#### Given problem:
Reproduce the text of every item below word for word, leaving out the pictures.

#### Data in this exercise:
════════════════

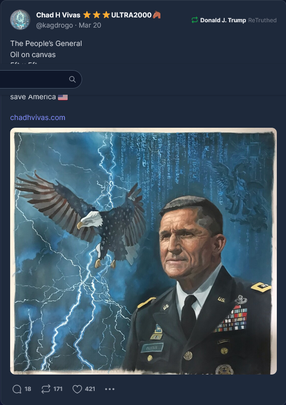Image resolution: width=286 pixels, height=405 pixels.
Task: Click the 18 replies count
Action: (28, 389)
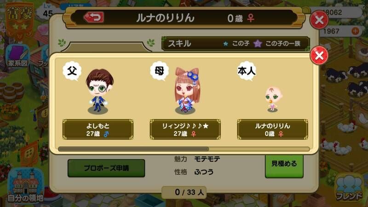This screenshot has width=368, height=207.
Task: Click the red back arrow icon
Action: (x=94, y=17)
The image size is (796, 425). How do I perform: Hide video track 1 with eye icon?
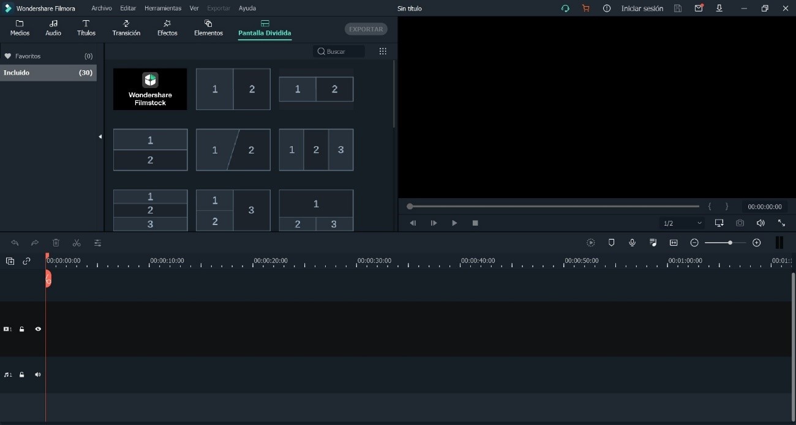point(38,329)
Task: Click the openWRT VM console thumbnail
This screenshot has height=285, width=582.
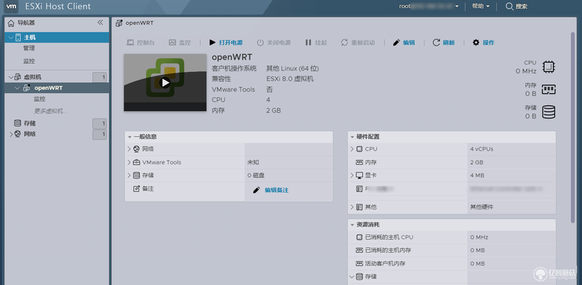Action: pos(165,82)
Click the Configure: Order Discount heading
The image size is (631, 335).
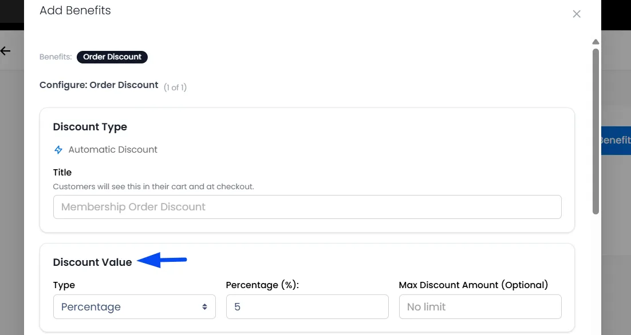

════════════════

#### Task result:
Image resolution: width=286 pixels, height=405 pixels.
Task: Click the 18 replies count
Action: (28, 389)
This screenshot has width=368, height=207.
Task: Click the red back arrow icon
Action: (x=94, y=17)
The image size is (796, 425). How do I perform: Hide video track 1 with eye icon?
point(38,329)
Task: Click the openWRT VM console thumbnail
This screenshot has height=285, width=582.
Action: pos(165,82)
Click the Configure: Order Discount heading
The image size is (631, 335).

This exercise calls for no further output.